— INSTRUCTIONS TO FOLLOW —
Would you retype, word for word, only the lines from the one holding "The width and" through the final line of the entries below, without the pictures?

(Stored data)

· · ·

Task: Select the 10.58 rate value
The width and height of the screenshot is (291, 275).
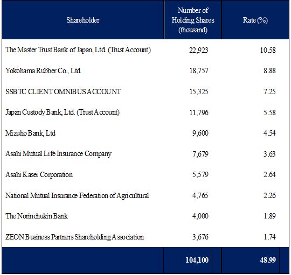Action: point(268,50)
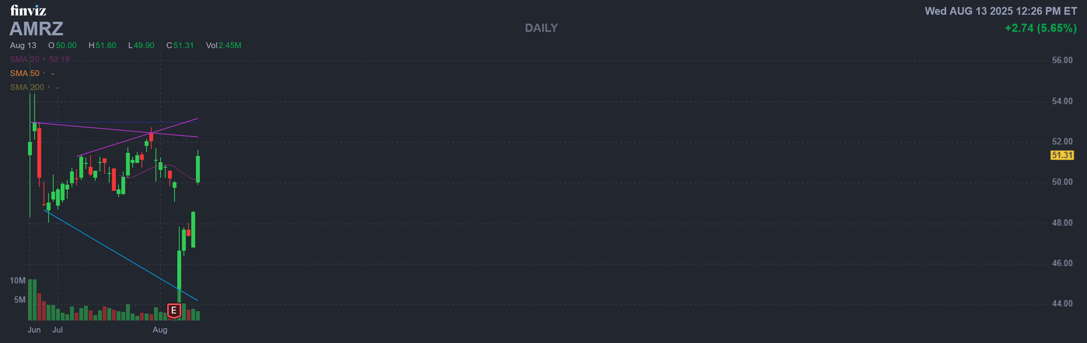This screenshot has width=1087, height=343.
Task: Click the 44.00 price axis label
Action: 1062,303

· · ·

— EXERCISE ANSWER —
The width and height of the screenshot is (291, 275).
Action: point(268,50)
This screenshot has width=1087, height=343.
Task: Click the 44.00 price axis label
Action: 1062,303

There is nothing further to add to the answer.